# [READING PASSAGE]
——————

Daniel Karsevar of PlantBased Solutions took the stage next and focused on ingredient developments in meat and dairy alternatives. He said in response to consumer and environmental needs, scientists and food companies are pushing the limits to find and use the most diverse, allergen-free, sustainable and unprocessed plant-based ingredients. Amid this changing ingredient landscape, a few notable newcomers stand out: algae, mycelium, unique legumes, vegetables, nuts and grains. These ingredients bring with them a new caliber of “clean” and sustainable, offering functionality without the multi-layered baggage that gluten and soy have come to carry.

Continuing the formulation discussion was Ed Dudley of Griffith Foods who discussed how to select the appropriate plant protein, and how to modulate and manipulate those substrates to provide the desired finished product attributes. He noted formulating with plant proteins requires a juggling act when it comes to balancing the functionality, sensory impact, nutrition profile, regulatory status and cost impact of the various ingredients. Two main challenges unique to plant proteins include perfecting functional and sensory attributes.

Will McCormack of Synergy Flavors followed with tips for overcoming organoleptic challenges associated with plant proteins. He focused on effective flavor solutions to help formulators develop successful plant-based products that balance the clean label requirement with consumer taste expectations and cost-in-use constraints. He said success can be achieved by utilizing descriptive analysis and sensory mapping to determine the best flavor pairing and masking agents.

Mary Mulry of foodwise One took the stage next to discuss supply chain issues and opportunities for plant ingredients. She highlighted five key issues—quality, nutrition, regulatory, sustainability and cost. In addition, brands must also consider whether they are manufacturing the product or using a co-packer. This will determine ingredient procurement, packaging and distribution strategies. What’s more, claims and certifications are becoming critical components as more consumers seek out products that are organic, natural, kosher, non-GMO, gluten free, allergen free and more. She also touched on the topic of sustainability, which is becoming more important to consumers and stakeholders. Brands must be transparent about their supply chains and strive to achieve sustainable ingredients.

——————

# [EXTRACTED INFORMATION]
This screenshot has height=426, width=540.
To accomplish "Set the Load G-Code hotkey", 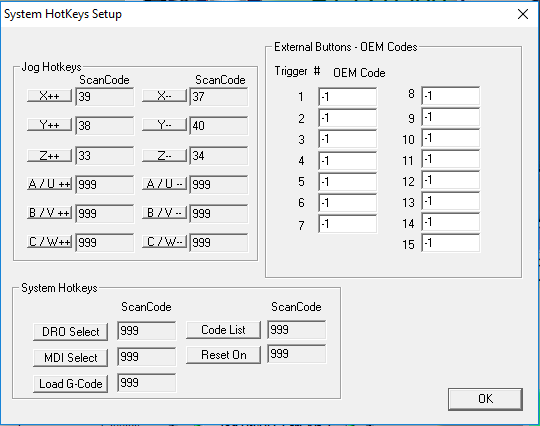I will tap(70, 384).
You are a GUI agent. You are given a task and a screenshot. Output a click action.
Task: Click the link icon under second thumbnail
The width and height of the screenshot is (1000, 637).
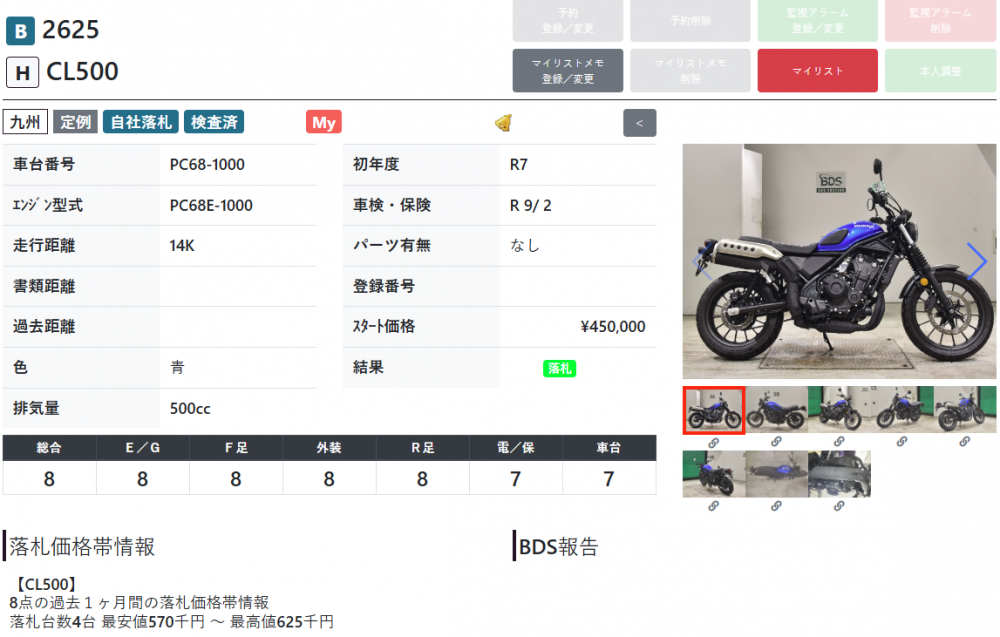pos(776,442)
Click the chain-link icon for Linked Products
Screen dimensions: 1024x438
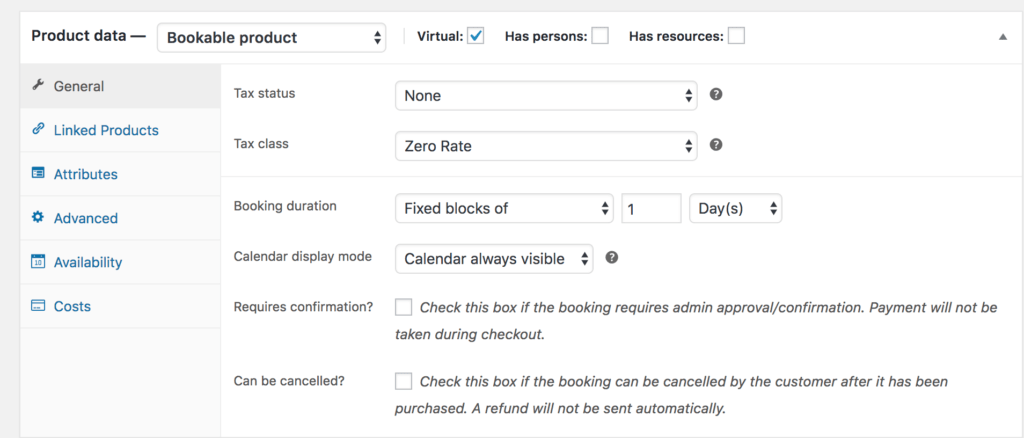[x=38, y=130]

——————

# [WHAT YOU HAVE TO DO]
Could you repeat everything in the piece on plant-based ingredients from "Will McCormack of" down to "and masking agents.", renaming "sensory mapping" as "consumer panel testing"?

# [RESPONSE TO THIS TASK]
Will McCormack of Synergy Flavors followed with tips for overcoming organoleptic challenges associated with plant proteins. He focused on effective flavor solutions to help formulators develop successful plant-based products that balance the clean label requirement with consumer taste expectations and cost-in-use constraints. He said success can be achieved by utilizing descriptive analysis and consumer panel testing to determine the best flavor pairing and masking agents.